Absolutely nuthin’? I know I can’t get paid for the limitless minutia that gets collected by Facebook, Twitter, Spotify, &c about my online personal habits, but if someone else can, and I get something in return, should I be unhappy? Maybe I was desensitized by Myspace, but my position regarding online privacy is ‘I don’t give a sh*t’. This is mainly because I have a limited, yet functional understanding of how computers and the internet work, and because I have an awareness of the relative levels of interest in me on the part of other parties. Speaking as a music artist and sometime promoter, it’s actually damned difficult to get anyone to give half a damn about anybody but themselves; to quote Jack Black, “I signed up for this.”, so I don’t hold any reasonable expectation of privacy, nor the need for it, if it doesn’t come with private jet included.
Homeland security only needs to know if I want to blow someone or something up, and maybe whether I actually know how to do that. (that guy on Foursquare, leering at me from across the bar, probably only wants to know if I’d like to blow someone, and he won’t be wasting his time or mine, thanks to the app) Advertisers are just like me; they hate to waste ad money.
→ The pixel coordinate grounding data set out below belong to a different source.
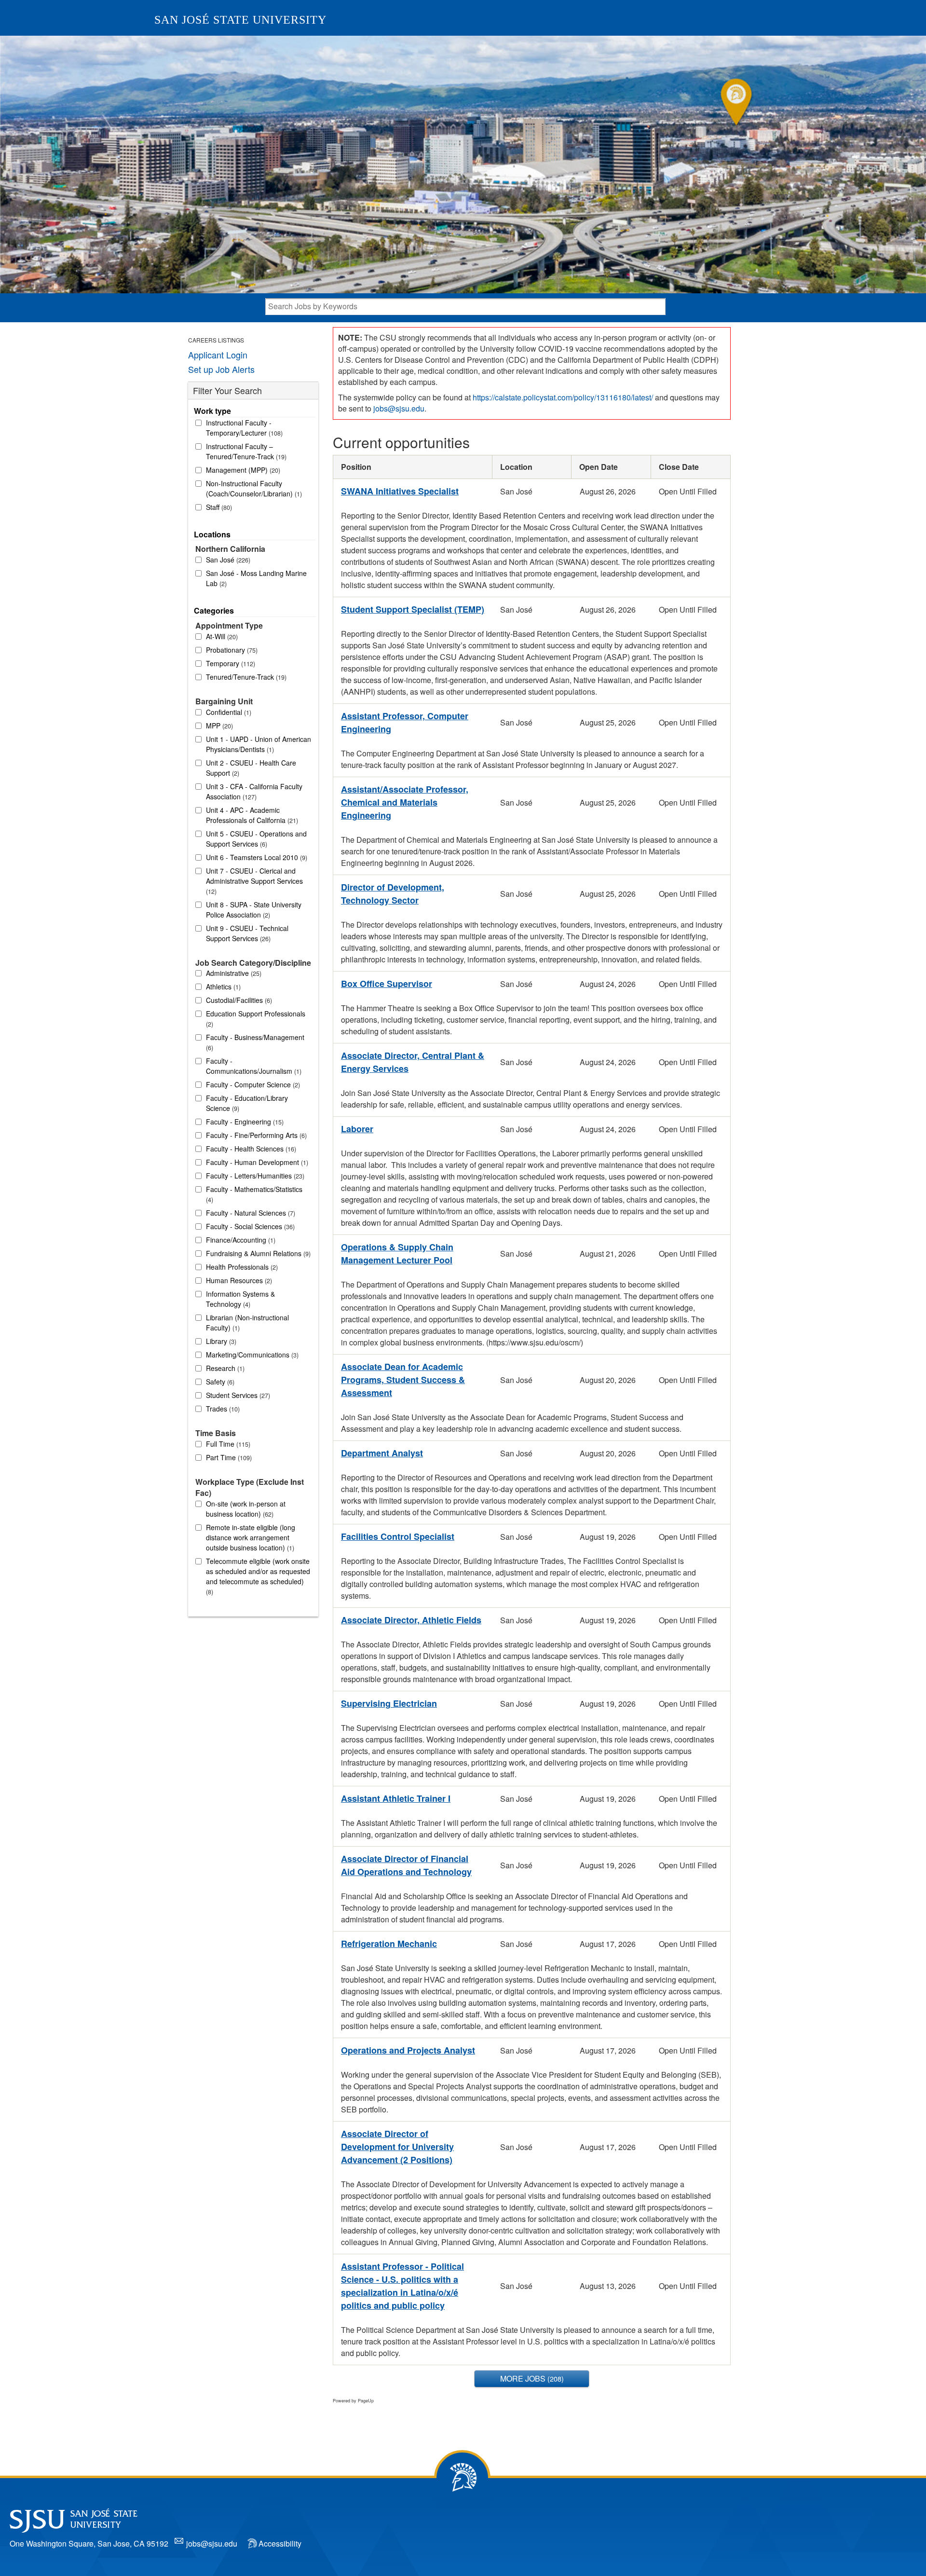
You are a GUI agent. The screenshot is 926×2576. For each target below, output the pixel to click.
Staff (218, 507)
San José (227, 559)
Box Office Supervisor (386, 983)
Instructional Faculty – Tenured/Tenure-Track (245, 451)
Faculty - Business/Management (255, 1042)
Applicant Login (217, 354)
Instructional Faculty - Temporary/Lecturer (243, 428)
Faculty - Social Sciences (249, 1226)
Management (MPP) (242, 470)
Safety (219, 1381)
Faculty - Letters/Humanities (254, 1175)
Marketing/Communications (251, 1354)
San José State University (240, 20)
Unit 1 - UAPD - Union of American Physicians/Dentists (258, 744)
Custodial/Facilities (238, 1000)
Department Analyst (382, 1453)
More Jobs (530, 2378)
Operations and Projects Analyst (408, 2050)
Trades (222, 1408)
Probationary (231, 650)
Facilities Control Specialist (397, 1536)
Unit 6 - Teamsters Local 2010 (255, 857)
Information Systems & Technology (240, 1299)
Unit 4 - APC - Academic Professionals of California (251, 815)
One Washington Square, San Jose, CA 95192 (89, 2543)
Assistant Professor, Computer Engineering (404, 722)
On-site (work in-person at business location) (246, 1509)
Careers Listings (216, 340)
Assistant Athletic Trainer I (395, 1798)
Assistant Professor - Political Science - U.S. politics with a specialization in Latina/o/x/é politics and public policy (402, 2286)
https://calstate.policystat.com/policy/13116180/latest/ (563, 397)
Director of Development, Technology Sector (392, 893)
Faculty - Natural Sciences (249, 1213)
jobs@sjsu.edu (398, 408)
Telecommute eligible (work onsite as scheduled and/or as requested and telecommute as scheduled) (258, 1576)
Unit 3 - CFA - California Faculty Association (254, 791)
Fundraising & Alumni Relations (257, 1253)
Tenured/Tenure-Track (245, 677)
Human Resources (238, 1280)
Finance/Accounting (239, 1240)
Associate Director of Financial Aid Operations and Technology (406, 1865)
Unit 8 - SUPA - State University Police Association (253, 909)
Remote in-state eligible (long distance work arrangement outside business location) (250, 1537)
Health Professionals (241, 1267)
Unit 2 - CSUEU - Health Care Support (251, 768)
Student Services (237, 1395)
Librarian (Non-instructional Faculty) (247, 1322)
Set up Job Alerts (221, 369)
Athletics (222, 986)
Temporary (229, 663)
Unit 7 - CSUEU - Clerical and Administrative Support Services (254, 881)
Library (220, 1341)
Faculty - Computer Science (252, 1084)
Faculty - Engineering (244, 1121)
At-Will (221, 636)
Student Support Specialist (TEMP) (412, 609)
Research (224, 1368)
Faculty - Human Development (256, 1162)
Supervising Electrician (389, 1703)
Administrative (232, 973)
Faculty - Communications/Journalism (253, 1066)
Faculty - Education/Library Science (247, 1103)
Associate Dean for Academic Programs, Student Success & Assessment (403, 1379)
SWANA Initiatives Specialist (400, 491)
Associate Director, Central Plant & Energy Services (412, 1062)
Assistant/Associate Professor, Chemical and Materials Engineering (404, 802)
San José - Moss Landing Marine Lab (256, 578)
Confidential (227, 712)
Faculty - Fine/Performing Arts (255, 1135)
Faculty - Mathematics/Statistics (254, 1194)
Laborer (357, 1129)
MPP (218, 725)
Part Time (228, 1457)
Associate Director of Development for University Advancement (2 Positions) (397, 2146)
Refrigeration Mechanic (389, 1943)
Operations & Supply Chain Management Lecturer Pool (397, 1253)
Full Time (227, 1444)
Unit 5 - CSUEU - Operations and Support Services (256, 839)
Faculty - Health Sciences (250, 1148)
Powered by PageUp (353, 2401)
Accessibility (280, 2543)
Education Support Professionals (255, 1018)
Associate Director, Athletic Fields (411, 1620)
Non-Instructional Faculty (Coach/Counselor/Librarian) (253, 488)
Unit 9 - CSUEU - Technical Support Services (247, 933)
Have you ever calculated how large a fraction of your (precious to you) life you’ve spent listening to the features and benefits of panty liners? (you probably still have the damned jingle stuck in your head, how’s that for invasive?) That’s a hidden benefit to targeted advertising that you seldom hear about, amidst the ‘brave, new world’ groaning and complaining. If that alone doesn’t mitigate your unreasoning fear, consider the NSA problem; they collect so much data, it could take seventy, eighty years to sort, prioritize, collate and understand half the signals they vacuumed up in 1978, so they’re trying to drink from a firehose.
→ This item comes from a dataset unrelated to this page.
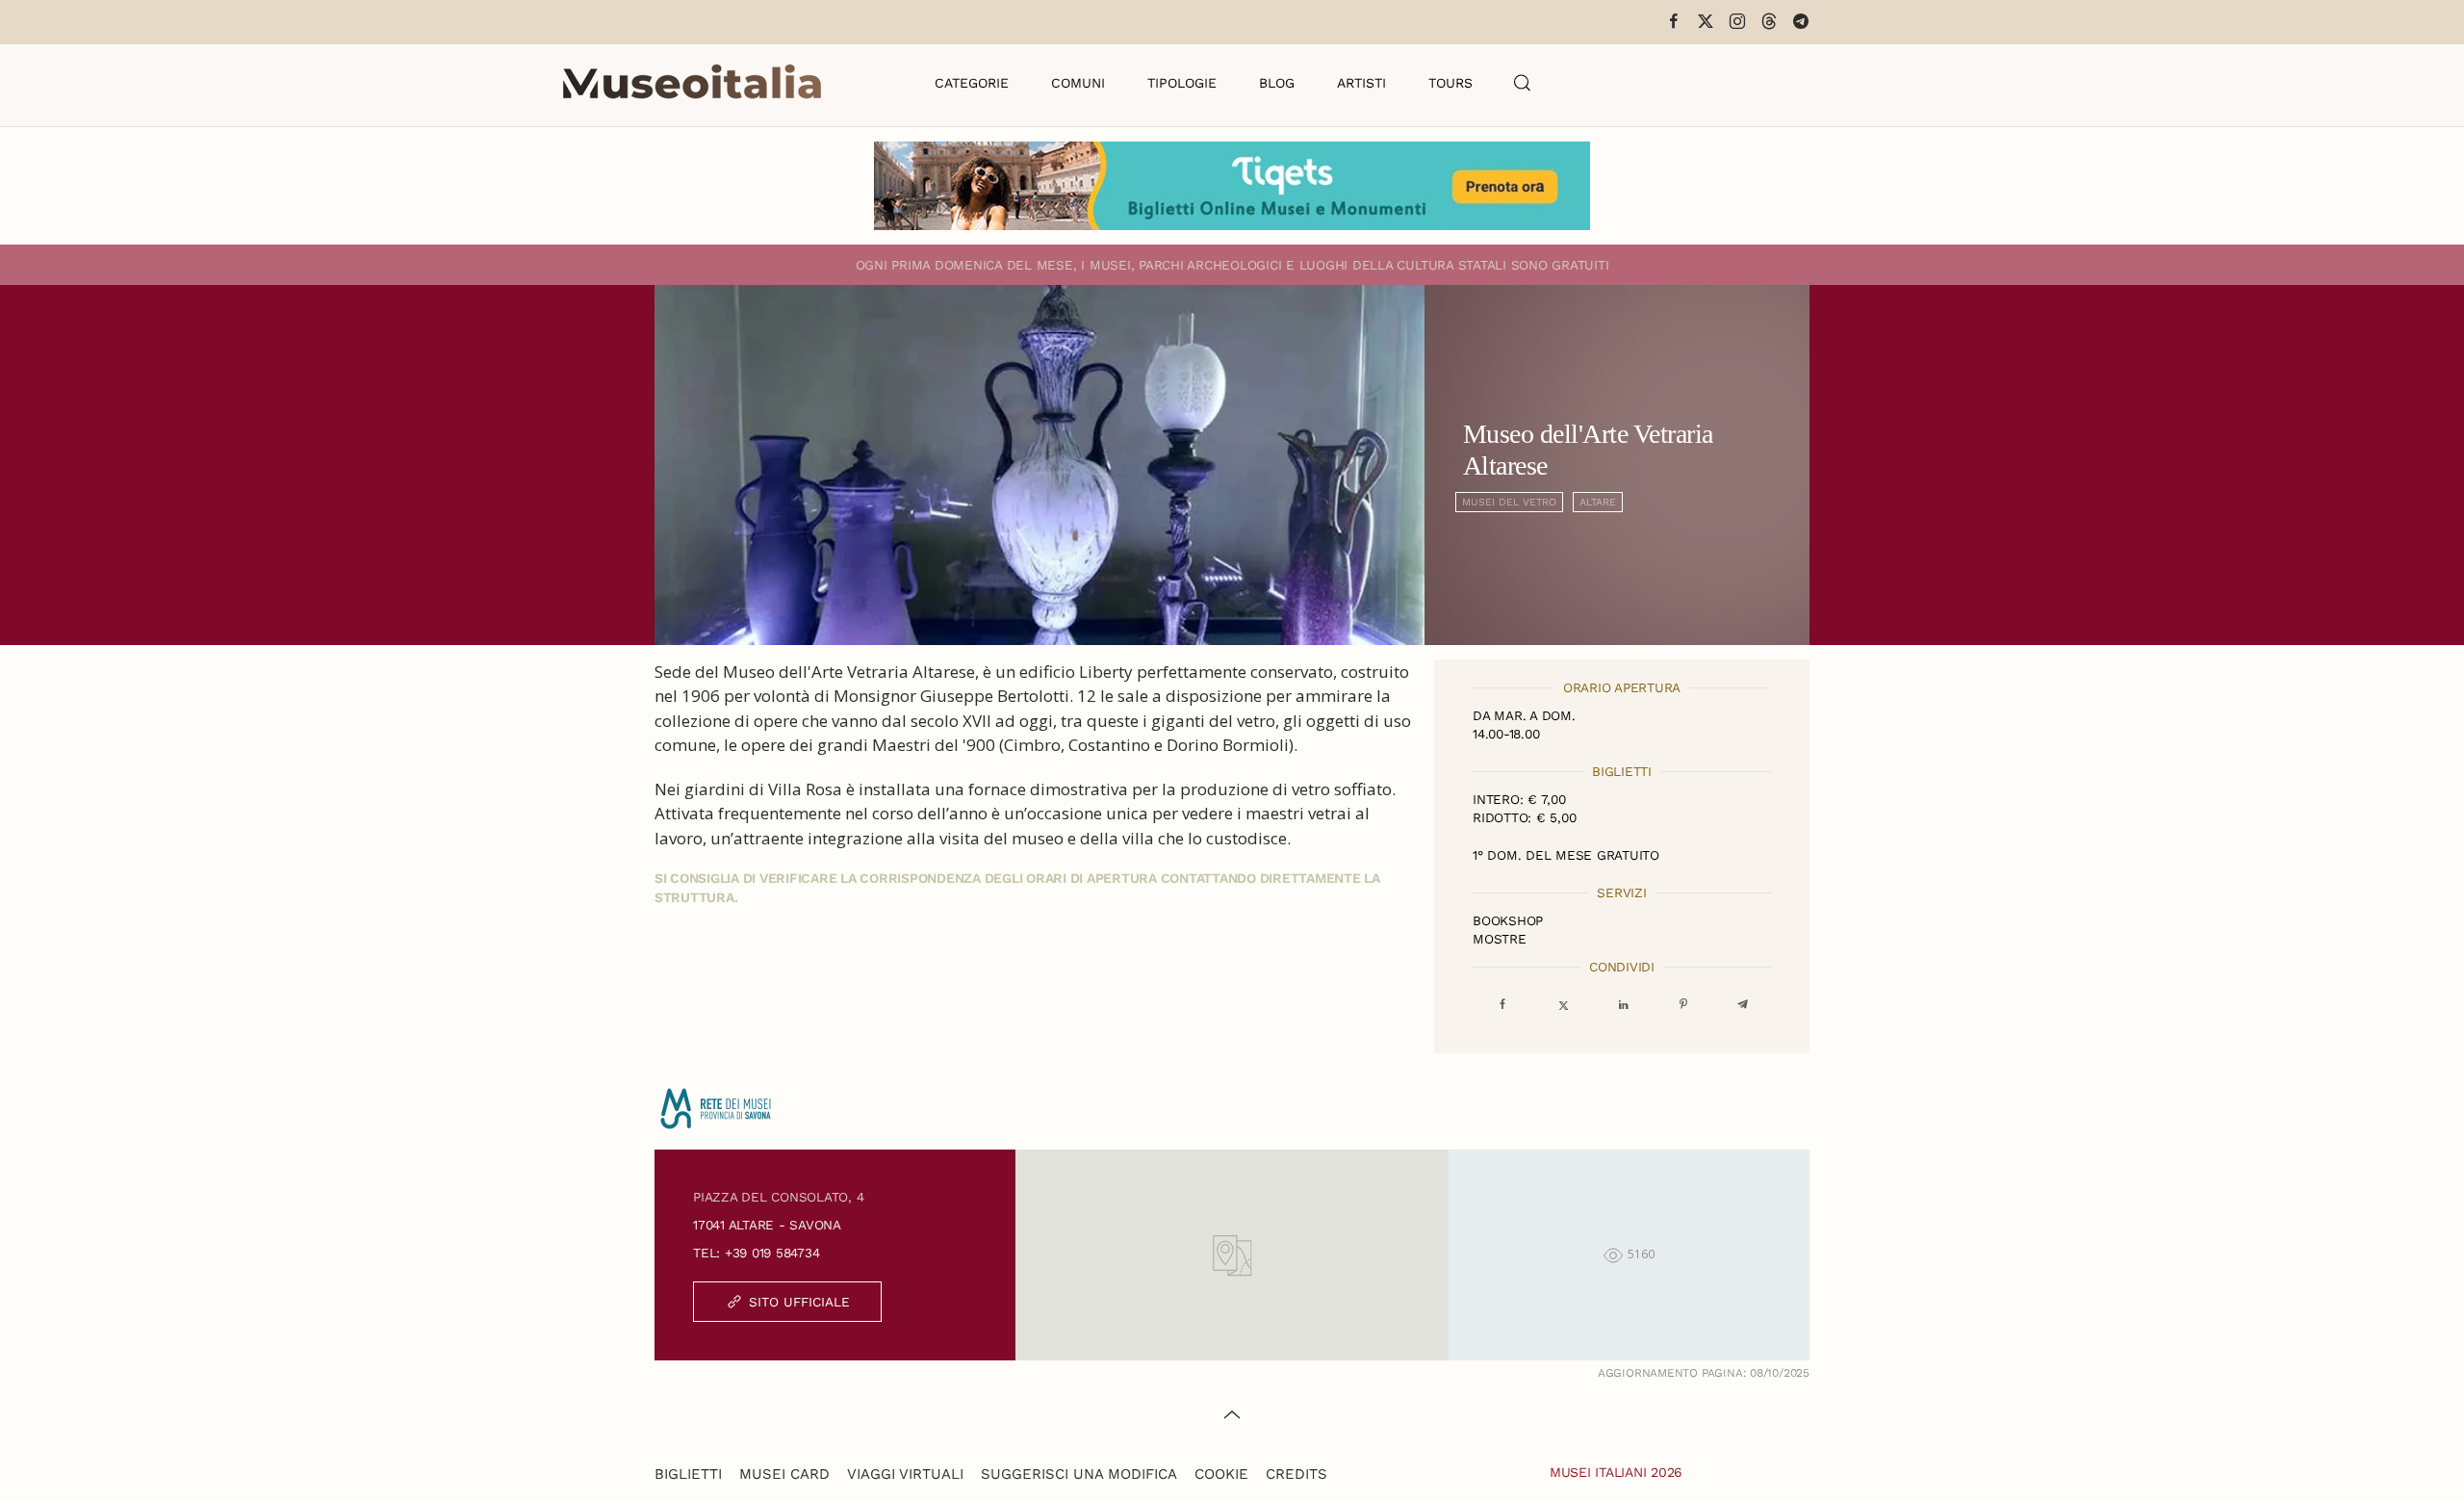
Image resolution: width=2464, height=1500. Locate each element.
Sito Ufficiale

If I don’t see anything sinister in this new layer of publicly available knowledge, does this mean I don’t have any sinister intentions/motives? And if that’s true, what does it say about the ‘privacy at any cost’ crowd? Besides, there has always been a simple and completely effective method for keeping sensitive info out of the hands of those who might use it for evil. It’s called, “Don’t post it.” At the end of the day, privacy advocates aren’t nearly as interesting or as smart as they think they are. If they were, they’d be on reality TV.